A dix semaines de l'ouverture des Jeux Olympiques (23 juillet au 8 août) et en plein regain épidémique, la population japonaise se montre de plus en plus réticente à l'idée d'accueillir l'évènement sportif. 

A dix semaines de l'ouverture des Jeux Olympiques (23 juillet au 8 août) et en plein regain épidémique, la population japonaise se montre de plus en plus réticente à l'idée d'accueillir l'évènement sportif.

Une population opposée. Selon un sondage paru lundi, plus de 80% des Japonais seraient opposés à l'organisation des Jeux Olympiques, prévus du 23 juillet au 8 août prochain à Tokyo. L'enquête, réalisée par le quotidien Asahi sur 1.527 personnes par téléphone, révèle que 43% souhaitent l'annulation totale de l'évènement et 40% un nouveau report, en raison d'une nouvelle vague de l'épidémie de Covid-19, qui met sous pression le système de santé japonais. A contrario, la part des personnes favorables est passée de 28% à 14% seulement.

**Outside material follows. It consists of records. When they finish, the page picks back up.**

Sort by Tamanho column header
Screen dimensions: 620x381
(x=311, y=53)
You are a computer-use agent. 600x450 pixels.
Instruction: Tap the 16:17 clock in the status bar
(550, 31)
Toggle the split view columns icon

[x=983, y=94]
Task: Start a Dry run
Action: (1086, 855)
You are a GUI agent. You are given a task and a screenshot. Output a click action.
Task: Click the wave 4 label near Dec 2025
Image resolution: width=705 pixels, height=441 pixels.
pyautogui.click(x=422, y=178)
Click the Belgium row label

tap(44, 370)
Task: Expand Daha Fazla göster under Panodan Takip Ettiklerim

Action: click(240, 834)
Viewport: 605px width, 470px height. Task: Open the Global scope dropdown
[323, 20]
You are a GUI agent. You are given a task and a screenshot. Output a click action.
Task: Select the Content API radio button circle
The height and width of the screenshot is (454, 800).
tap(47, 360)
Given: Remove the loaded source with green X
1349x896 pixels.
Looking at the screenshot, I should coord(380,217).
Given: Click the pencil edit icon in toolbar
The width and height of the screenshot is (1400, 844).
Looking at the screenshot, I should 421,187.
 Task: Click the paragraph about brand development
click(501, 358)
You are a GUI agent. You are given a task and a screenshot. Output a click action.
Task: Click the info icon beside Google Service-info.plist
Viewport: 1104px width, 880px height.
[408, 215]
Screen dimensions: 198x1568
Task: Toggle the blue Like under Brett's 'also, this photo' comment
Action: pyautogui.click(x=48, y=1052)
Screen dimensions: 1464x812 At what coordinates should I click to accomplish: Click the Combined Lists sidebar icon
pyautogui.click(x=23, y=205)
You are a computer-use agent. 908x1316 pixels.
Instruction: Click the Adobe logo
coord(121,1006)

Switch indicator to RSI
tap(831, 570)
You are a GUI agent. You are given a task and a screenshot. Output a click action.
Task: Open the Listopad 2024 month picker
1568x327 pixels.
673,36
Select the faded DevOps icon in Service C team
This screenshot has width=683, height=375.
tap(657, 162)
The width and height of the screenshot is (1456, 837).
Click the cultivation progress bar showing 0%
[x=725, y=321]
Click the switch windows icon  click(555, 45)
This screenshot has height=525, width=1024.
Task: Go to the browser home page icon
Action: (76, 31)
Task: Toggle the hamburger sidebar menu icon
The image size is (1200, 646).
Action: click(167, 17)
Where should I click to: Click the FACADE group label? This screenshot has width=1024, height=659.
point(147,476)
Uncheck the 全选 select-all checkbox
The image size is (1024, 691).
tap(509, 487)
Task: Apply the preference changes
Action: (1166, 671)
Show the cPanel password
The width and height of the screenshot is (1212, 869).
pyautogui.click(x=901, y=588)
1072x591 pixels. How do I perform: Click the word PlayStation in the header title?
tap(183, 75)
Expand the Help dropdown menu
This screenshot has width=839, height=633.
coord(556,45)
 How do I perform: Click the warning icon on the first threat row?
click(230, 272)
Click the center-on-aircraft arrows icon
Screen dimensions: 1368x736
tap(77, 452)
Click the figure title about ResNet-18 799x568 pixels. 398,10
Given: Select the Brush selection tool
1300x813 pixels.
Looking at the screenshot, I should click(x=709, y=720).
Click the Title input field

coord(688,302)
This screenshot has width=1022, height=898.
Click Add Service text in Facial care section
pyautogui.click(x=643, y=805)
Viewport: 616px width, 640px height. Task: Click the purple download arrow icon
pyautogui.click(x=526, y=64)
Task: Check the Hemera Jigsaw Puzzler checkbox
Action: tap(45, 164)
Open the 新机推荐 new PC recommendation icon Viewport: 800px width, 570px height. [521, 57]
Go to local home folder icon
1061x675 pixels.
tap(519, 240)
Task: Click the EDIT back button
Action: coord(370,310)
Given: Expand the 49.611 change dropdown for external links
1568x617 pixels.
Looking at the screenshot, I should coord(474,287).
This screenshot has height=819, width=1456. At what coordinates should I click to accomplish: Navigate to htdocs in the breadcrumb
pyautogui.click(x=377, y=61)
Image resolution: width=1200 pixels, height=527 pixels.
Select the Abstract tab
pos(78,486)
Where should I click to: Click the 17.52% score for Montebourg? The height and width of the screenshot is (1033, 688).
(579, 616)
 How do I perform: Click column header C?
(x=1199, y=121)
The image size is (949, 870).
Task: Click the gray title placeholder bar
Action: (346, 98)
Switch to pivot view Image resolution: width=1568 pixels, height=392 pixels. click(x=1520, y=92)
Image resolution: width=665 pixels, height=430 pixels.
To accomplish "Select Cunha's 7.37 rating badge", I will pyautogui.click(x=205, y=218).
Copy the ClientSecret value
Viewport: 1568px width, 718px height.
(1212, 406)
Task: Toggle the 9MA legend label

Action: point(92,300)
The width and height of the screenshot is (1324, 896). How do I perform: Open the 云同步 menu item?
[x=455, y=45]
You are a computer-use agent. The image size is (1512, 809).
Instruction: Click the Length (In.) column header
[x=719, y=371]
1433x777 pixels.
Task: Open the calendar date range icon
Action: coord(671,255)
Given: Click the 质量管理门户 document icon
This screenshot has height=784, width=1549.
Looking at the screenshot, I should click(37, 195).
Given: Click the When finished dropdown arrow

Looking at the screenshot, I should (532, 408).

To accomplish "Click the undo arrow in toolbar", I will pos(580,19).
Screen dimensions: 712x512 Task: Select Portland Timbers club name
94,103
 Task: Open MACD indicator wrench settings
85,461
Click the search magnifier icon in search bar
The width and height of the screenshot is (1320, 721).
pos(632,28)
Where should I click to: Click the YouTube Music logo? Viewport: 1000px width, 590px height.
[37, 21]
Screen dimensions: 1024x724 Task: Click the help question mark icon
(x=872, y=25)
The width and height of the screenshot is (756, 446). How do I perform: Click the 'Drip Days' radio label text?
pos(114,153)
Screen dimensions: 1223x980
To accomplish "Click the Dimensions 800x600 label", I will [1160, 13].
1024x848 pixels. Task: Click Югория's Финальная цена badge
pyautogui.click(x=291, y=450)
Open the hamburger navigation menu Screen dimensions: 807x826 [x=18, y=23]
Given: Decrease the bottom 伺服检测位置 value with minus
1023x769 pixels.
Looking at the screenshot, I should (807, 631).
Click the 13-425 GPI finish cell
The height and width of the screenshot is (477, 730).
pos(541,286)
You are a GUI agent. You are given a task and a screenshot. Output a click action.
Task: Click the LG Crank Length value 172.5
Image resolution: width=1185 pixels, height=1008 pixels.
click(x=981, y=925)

Sondages et alerte des soignants. Depuis plusieurs mois, des enquêtes d'opinion se succèdent au Japon, montrant une majorité de la population opposée à l'évènement sportif, déjà reporté l'année dernière en raison de la pandémie. Vendredi, une pétition demandant l'annulation des JO et comportant plus 350.000 signatures a été envoyée au CIO et CIP (Comité international paralympique). Les militants prévoient ensuite de soumettre le texte au gouvernement. Des professionnels de la santé ont également alerté les autorités : la semaine dernière, un syndicat de médecins hospitaliers japonais a estimé qu'il était "impossible de tenir des Jeux sûrs pendant la pandémie".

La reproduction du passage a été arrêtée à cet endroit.